» PASSAGE SHOWN
/---

# Cross-validation procedures for AMMI and BLUP

#### Tiago Olivoto

#### 2022-09-21

Source:`vignettes/vignettes_cross-validation.Rmd`

`vignettes_cross-validation.Rmd`

## Getting started

In this section, we will use the data in `data_ge`

. For
more information, please, see `?data_ge`

. Other data sets can
be used provided that the following columns are in the dataset:
environment, genotype, block/replicate and response variable(s). See the
section Rendering engine to know how HTML
tables were generated.

## Predictive accuracy

The predictive accucary of both AMMI and BLUP models may be obtained
using a cross-validation procedure implemented by the functions
`cv_ammif()`

and `cv_blup()`

The
`cv_ammif()`

function provides a complete cross-validation
procedure for all member of AMMI model family (AMMI0-AMMIF) using
replicate-based data, according to the diagram below. Automatically the
first validation is carried out considering the AMMIF (all possible axis
used). Considering this model, the original data set is split up into
two sets: training set and validation set.

The training set has all combinations (genotype x environment) with
the number of replications informed in `nrepval`

argument.
The validation set has one replication that were not included in the
training set. The splitting of the data set into training and validation
sets depends on the design considered. For a Randomized Complete Block
Design (default option) and the procedure we used in the article,
completely blocks are randomly selected within environments, as
suggested by Piepho (1994). The remaining block serves as
validation data. If `design = "CRD"`

is informed, thus
declaring that a completely randomized design was used, single
observations are randomized for each treatment (genotype-by-environment
combination). This is the same procedure suggested by Gauch and Zobel (1988). The estimated values for each
member of the AMMI model family in each re-sampling cycle are compared
with the observed values in the validation data. Then, the Root Mean
Square Prediction Difference is computed as follows:

\[ RMSPD = {\left[ {\left( {\sum\nolimits_{i = 1}^n {{{\left( {{{\hat y}_{ij}} - {y_{ij}}} \right)}^2}} } \right)/n} \right]^{0.5}} \]

where \(\widehat{y}_{ij}\) is the
model predicted value; and \(y_{ij}\)
is the observed value in the validation set. The number of random
selection of blocks/replicates (*n*) is defined in the argument
`nboot`

. At the end of the *n* cycles for all models,
a list with all estimated RMSPD and the average of RMSPD is
returned.

\---

» PROBLEM DESCRIPTION
Answer these about the cross-validation text above:
(a) Which columns must another dataset include to be used?
(b) Which design is the default option for splitting into training and validation sets?
(c) Which argument sets the number of random selections of blocks/replicates?

» DATA SECTION
/---

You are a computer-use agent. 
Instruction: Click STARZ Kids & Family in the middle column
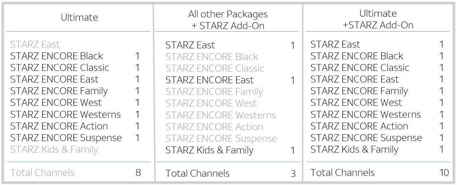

\---

» OUTPUT OF THE EXERCISE
(a) Environment, genotype, block/replicate and response variable(s).
(b) The Randomized Complete Block Design.
(c) `nboot`